There are breath test instruments in the county seats of Davenport, Ephrata, and Ritzville, WA, and sometimes in the smaller cities. Some counties, such as Okanogan County, have breath instruments at the Tribal jails on the local Indian reservation. These instrument are located on sovereign land, but are still owned and maintained by the WSP and Toxicology lab. In Grant County, Washington, there is also a mobile BAC unit.
PBT Tests in DUI Cases
When the police stop a person for DUI or DWI, they will usually ask a suspect to blow into a portable breath test or PBT. These PBT’s are not very accurate, and the results are not admissible at the jury trial. When the police stop someone they will usually either arrest someone or let them drive off. This can be a hard decision for the police. If they improperly allow someone impaired drive off, they could face a lawsuit. However, if they arrest improperly, they could also face a suit. As a criminal defense lawyer, I worry that fears of false-arrest lawsuits might motivate the police to exaggerate a suspect’s intoxication. In decades prior, police may have simply given the defendant a ride home if they were not sure of their impairment, but those days have come and gone in eastern Washington.

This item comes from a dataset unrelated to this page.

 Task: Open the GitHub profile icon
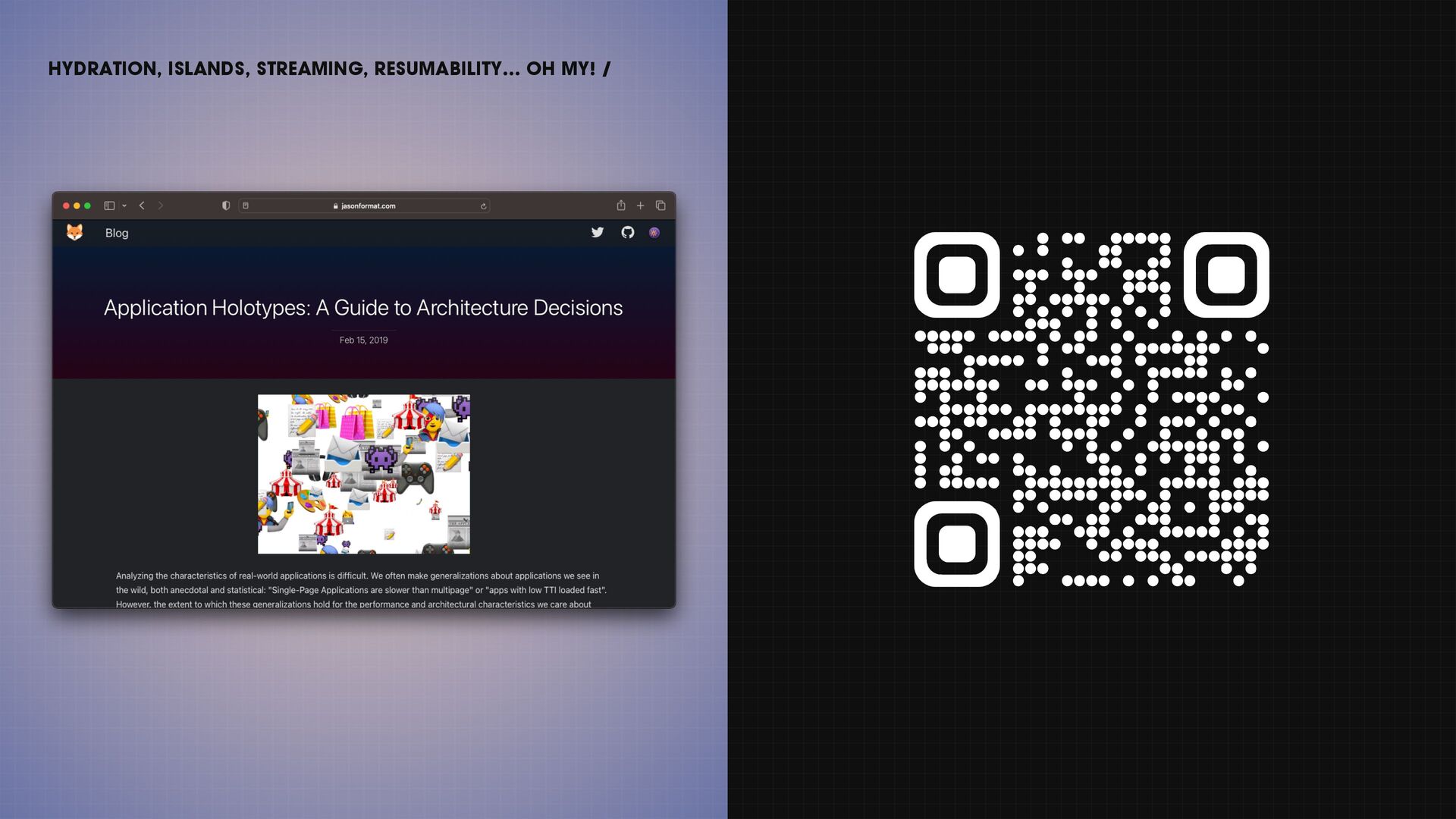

In DUI cases involving alcohol levels under .08, prosecuting attorneys will usually be quick to make plea offers of reduced charges down to negligent driving first degree. However, such a plea deal will count as a prior alcohol related offense in case someone ever gets into trouble again. Convictions for Negligent Driving First Degree can also make entry into Canada difficult, and can affect a commercial driver’s license. Under a new law that went into action September 1st, the Department of Licensing may require ignition interlock devices for Negligent Driving or Reckless Driving under certain circumstances.